Dengan suara berderincing, jubah rantai itu terangkat. Raja Iblis Penjara mendudukkan dirinya di singgasana rantai, yang merupakan tempat singgah biasa baginya.
“Ini adalah tempat yang megah,” ujar Raja Iblis Penjara saat ia mengamati arena tersebut. “Tempat ini dan duel hari ini akan menjadi sebuah mitos.”
Tanah bergetar dengan hebat.
Kooong!
Tiba-tiba, rantai-rantai melesat dari pusat arena.
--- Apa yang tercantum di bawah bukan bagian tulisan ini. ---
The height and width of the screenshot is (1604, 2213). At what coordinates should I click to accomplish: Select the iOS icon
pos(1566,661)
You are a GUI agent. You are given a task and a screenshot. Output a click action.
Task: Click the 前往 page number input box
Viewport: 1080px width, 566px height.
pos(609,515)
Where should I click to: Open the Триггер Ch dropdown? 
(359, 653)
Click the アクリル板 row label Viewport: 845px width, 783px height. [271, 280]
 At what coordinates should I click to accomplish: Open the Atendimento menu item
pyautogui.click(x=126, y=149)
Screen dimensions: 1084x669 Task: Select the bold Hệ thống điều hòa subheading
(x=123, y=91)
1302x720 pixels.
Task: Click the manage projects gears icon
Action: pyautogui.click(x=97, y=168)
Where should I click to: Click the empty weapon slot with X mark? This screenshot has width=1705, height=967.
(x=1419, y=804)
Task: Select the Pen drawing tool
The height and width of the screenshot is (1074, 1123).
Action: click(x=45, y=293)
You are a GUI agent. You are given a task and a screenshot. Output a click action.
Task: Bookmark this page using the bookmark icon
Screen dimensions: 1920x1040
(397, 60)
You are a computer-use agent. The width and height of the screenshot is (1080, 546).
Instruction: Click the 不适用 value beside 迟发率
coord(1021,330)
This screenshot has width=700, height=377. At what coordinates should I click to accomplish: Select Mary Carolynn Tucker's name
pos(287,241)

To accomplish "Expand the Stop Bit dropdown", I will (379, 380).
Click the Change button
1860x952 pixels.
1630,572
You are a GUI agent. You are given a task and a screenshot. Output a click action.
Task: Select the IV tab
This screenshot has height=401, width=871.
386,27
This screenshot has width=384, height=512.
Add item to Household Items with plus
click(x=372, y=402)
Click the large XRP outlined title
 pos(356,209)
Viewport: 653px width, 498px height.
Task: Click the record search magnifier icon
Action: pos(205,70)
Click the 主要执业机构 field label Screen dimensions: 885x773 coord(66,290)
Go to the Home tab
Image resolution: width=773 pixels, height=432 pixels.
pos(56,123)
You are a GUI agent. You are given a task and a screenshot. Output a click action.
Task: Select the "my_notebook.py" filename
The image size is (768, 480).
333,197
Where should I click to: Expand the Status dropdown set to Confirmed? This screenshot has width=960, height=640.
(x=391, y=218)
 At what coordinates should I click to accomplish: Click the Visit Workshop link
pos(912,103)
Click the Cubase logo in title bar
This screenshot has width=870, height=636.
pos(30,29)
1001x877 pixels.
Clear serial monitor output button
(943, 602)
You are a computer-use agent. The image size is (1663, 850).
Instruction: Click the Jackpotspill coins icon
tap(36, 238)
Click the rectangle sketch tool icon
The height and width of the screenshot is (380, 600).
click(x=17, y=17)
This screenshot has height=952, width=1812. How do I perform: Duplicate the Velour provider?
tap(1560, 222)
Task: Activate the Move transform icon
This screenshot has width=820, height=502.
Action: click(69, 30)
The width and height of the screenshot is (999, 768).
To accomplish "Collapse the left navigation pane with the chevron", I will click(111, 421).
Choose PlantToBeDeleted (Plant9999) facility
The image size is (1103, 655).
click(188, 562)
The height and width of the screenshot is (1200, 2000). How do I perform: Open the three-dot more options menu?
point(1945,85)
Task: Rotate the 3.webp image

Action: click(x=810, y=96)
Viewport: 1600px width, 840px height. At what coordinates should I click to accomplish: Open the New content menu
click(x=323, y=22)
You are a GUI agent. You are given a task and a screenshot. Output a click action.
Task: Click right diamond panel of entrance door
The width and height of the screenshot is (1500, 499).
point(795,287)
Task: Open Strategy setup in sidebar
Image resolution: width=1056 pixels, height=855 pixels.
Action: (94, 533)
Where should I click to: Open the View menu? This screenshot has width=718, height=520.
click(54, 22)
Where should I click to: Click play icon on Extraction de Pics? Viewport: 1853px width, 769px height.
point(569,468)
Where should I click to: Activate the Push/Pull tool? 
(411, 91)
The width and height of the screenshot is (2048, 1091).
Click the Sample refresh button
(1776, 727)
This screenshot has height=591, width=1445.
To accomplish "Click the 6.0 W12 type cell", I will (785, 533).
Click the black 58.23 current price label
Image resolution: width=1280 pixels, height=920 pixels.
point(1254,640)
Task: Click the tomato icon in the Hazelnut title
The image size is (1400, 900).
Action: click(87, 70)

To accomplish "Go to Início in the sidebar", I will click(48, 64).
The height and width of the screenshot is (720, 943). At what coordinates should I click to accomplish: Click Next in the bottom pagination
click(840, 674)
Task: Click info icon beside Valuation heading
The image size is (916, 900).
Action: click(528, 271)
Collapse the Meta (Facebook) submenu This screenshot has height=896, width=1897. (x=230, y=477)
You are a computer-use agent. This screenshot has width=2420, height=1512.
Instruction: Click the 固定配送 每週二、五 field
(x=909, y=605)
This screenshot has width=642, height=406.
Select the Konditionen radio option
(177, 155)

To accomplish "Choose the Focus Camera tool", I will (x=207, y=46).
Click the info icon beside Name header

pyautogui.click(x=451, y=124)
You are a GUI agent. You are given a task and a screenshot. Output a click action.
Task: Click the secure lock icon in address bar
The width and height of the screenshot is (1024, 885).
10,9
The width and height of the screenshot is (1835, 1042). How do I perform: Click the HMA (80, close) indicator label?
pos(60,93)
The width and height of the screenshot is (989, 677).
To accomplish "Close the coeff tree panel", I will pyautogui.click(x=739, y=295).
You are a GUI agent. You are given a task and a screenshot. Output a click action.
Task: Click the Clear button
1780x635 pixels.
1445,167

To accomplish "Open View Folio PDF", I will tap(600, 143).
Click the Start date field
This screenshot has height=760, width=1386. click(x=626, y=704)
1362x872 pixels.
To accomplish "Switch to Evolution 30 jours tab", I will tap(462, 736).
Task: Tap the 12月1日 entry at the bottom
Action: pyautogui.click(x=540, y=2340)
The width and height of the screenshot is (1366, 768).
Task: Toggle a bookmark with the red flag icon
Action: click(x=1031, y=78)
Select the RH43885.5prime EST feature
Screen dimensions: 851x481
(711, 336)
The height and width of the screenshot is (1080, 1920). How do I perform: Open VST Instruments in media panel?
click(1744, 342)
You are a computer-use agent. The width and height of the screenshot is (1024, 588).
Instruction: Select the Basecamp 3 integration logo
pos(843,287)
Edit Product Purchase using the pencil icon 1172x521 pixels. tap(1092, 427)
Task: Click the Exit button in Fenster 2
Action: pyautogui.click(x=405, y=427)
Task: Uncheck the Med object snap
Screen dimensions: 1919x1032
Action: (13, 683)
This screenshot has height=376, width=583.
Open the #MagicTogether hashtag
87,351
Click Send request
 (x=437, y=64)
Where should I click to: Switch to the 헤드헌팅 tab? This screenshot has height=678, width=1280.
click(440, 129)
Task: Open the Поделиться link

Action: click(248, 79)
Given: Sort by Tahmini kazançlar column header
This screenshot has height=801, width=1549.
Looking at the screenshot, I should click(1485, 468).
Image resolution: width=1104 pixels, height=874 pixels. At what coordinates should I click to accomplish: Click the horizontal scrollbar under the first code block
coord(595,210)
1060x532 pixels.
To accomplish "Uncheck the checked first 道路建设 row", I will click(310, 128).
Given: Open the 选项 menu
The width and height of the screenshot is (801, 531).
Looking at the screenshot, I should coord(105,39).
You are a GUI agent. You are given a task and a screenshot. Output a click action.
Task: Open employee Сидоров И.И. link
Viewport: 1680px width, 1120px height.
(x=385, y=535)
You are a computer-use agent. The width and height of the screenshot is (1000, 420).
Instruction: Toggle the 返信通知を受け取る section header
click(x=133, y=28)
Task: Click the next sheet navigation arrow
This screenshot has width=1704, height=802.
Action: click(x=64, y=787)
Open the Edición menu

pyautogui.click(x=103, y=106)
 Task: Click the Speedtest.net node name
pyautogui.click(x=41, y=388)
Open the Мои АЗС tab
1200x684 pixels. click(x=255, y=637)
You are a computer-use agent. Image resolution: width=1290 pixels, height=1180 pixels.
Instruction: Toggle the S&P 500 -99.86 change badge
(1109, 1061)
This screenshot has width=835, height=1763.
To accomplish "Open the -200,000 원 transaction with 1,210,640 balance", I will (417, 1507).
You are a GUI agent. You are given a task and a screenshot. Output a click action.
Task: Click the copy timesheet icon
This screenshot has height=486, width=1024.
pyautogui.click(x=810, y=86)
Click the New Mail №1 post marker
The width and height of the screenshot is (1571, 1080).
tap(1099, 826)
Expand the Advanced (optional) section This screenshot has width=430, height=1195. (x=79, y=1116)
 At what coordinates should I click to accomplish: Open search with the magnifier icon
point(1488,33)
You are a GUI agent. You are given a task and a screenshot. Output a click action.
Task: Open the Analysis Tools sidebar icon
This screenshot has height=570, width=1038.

Rantai-rantai itu bergelombang sebelum kembali mengendur ke tanah dan merambat luas untuk memisahkan tribun dari lantai duel. Arena melingkar itu kini dilingkari oleh rantai-rantai yang saling mengunci yang seolah melebur ke dalam ruang itu sendiri.
“Terima kasih atas anugerah Anda,” ucap Gavid sambil menyarungkan kembali Glory di pinggangnya dan membungkuk dalam-dalam, mengakui otoritas yang dianugerahkan secara langsung oleh Raja Iblis Penjara.
Sekarang, tidak peduli kehancuran apa pun yang terjadi di dalam arena yang luas itu atau seberapa besar kekuatan yang berbenturan, para penonton tidak akan mengalami limpahan kerusakan apa pun.
“Apakah Sienna dan Carmen belum tiba?” tanya Eugene acuh tak acuh, tampak tidak peduli dengan penobatan ksatria dan pameran kekuatan oleh Raja Iblis Penjara.
“Belum, mereka belum kembali.”
“Huh. Padahal sudah setahun. Aku tadinya berharap mereka sudah kembali sekarang,” gerutu Eugene sambil melangkah menuruni tangga tribun dengan gaya santai, lalu melompat dari pagar pembatas bawah.
“Turunlah sekarang,” kata Eugene, menjentikkan jarinya ke arah Gavid.
Gavid terkekeh dan menuruni tangga.
‘Kemenangan.’
Duel ini bukanlah pemberontakan terhadap Raja Iblis Penjara.
Raja Iblis Penjara menginginkan kemenangan dalam duel tersebut.
Keinginan itu melepaskan rantai terakhir yang selama ini membelenggu Gavid.